Because I work as an aide to a partially quadriplegic high school student I usually read whatever has been assigned to him in English. Some things I’ve already read, but a little refresher helps me help him. I was absent from school the day the teacher handed out Tim O’Brien’s The Things They Carried. A good thing, too. Apparently the instructor had the students unpack their backpacks, etc. I would not have wanted to pull all the stuff out of the bag I schlep around everyday!
“The things they carried,” for those of you unfamiliar with the book, refers to what American soldiers carried in Vietnam not only in their rucksacks, but in their hearts and minds.

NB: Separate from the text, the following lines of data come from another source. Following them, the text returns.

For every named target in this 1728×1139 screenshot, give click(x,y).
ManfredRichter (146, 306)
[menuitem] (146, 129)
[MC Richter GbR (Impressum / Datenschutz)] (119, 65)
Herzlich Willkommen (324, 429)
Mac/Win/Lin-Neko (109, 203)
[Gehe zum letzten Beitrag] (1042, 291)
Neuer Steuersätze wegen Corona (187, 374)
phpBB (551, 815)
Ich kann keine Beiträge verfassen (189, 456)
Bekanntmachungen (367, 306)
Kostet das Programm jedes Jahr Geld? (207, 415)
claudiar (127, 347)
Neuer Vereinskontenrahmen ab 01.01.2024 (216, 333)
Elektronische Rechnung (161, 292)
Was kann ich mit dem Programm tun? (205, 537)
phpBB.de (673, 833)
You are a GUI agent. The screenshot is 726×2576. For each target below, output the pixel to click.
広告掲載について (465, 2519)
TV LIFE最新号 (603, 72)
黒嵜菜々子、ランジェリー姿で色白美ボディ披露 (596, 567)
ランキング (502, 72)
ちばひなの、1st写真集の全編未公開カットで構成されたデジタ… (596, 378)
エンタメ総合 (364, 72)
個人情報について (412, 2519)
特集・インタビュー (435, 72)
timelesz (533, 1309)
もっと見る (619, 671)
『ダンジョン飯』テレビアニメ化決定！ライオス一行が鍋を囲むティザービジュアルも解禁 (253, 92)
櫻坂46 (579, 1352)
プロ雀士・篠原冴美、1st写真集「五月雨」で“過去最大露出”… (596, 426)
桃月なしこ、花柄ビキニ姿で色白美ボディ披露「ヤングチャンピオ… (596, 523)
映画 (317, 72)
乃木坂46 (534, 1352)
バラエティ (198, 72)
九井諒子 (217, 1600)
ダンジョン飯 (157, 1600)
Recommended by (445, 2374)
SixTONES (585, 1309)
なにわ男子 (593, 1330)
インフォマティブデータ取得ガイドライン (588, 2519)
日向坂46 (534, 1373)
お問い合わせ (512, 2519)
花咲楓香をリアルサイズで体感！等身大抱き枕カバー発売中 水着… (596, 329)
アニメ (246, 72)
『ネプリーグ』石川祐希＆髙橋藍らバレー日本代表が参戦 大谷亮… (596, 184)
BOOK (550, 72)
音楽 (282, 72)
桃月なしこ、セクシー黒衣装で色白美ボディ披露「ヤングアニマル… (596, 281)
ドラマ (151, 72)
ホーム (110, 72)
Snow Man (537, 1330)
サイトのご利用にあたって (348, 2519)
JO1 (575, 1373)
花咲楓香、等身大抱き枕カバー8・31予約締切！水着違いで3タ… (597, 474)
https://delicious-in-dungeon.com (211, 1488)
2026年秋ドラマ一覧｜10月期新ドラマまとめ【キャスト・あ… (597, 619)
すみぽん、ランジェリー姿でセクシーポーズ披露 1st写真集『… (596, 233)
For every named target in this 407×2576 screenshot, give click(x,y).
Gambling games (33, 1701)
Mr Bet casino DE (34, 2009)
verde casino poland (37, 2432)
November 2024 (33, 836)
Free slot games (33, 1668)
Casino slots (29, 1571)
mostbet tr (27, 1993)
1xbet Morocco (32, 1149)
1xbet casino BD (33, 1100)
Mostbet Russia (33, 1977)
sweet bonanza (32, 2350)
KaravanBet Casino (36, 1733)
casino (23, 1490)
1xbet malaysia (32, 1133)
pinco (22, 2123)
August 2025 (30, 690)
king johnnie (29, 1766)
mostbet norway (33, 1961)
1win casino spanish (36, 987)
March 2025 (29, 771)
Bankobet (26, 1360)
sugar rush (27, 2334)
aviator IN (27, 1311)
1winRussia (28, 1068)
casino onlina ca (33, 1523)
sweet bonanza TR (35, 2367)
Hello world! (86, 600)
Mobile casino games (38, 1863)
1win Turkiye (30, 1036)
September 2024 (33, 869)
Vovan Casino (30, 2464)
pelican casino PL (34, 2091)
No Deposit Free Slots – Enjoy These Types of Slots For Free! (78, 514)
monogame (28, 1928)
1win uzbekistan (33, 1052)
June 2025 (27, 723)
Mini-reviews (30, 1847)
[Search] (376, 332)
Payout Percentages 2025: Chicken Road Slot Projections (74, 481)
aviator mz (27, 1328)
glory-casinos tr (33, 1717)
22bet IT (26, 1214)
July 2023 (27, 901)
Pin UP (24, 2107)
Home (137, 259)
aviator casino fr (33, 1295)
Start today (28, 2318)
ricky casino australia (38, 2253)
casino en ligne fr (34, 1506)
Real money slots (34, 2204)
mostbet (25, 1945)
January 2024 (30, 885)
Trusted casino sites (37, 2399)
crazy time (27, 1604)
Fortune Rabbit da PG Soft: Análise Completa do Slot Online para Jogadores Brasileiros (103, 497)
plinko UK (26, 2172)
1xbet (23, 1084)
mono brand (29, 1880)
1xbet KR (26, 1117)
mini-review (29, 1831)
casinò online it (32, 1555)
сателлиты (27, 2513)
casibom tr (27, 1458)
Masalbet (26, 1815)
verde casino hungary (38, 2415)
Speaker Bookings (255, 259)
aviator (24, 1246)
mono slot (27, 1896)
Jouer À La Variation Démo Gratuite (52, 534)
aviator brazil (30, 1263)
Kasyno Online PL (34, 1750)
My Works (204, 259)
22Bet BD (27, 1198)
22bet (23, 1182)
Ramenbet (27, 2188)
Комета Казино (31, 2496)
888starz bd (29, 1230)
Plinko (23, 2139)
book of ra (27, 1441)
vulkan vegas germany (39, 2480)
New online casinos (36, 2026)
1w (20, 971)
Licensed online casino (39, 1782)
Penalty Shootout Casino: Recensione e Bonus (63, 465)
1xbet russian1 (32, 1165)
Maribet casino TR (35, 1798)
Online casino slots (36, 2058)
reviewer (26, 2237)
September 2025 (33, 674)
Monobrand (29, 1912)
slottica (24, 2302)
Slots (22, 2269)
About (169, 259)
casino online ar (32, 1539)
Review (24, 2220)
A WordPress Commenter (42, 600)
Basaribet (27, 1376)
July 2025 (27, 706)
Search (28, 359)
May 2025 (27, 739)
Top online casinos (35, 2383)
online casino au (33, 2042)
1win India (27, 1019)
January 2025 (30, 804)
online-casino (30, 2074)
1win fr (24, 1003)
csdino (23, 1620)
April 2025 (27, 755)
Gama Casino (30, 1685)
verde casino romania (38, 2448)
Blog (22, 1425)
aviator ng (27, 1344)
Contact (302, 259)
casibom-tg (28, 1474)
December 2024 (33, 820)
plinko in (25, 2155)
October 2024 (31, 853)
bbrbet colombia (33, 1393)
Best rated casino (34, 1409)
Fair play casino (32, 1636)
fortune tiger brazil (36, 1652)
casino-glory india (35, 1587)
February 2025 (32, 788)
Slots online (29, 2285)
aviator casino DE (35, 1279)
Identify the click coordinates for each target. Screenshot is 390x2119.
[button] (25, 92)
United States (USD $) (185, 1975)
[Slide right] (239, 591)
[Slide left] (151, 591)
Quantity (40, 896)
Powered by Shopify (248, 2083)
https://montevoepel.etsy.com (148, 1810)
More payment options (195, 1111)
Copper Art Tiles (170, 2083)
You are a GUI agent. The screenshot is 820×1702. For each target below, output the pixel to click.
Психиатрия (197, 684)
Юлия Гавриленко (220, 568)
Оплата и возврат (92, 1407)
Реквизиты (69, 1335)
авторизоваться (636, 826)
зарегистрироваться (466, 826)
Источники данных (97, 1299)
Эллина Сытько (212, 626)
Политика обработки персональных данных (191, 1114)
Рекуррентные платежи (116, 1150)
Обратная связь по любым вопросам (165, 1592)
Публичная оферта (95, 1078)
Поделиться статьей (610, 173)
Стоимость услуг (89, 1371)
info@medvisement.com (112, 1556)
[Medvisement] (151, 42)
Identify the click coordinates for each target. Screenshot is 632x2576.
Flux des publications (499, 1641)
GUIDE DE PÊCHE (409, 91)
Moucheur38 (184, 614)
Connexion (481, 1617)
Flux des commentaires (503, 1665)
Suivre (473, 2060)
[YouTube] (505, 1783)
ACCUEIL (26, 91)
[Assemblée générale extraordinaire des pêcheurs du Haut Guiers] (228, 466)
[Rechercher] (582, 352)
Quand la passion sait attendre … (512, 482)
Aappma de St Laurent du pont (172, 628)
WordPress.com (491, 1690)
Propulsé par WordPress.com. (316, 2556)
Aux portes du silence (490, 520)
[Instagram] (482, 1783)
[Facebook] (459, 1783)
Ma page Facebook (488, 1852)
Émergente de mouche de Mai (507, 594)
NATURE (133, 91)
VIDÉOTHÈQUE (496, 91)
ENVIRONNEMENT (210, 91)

I’ve read parts of it and am looking forward to a full read this time ‘round because it is a wonderful insight into that generation of men. It also makes the reader examine the things they carry.
I have noticed that both my husband and I carry a lot of stuff that give us comfort. Which brings me back to my bag. It contains a prodigious amount of pencils, pens and highlighters; paperclips, analgesics and chap stick; hand lotion, a novel, and a ruler; safety pins, lunch money and scissors and a water bottle. I even have a little stapler. Like a boy scout, I am prepared!
Dave takes to work newspapers, magazines, and snacks to eat during lunch and breaks. The amount of fruit and veggies he packs with peanut butter is amazing, but at least he’s not eating junk. It makes him comfortable at work.
Other things that I sometimes carry that give me comfort are things that have belonged to someone I love. I attach metaphysical powers to those objects, primarily jewelry, and will wear a ring that belonged to my mother or step-mother or a necklace that belonged to my grandmother. When I wear these things I feel the strength of these women, especially my step-mother and grandmother, buoy me.
Sometimes I think of trying to carry less stuff all day. But I know that as soon as I eliminate something I’m going to need it!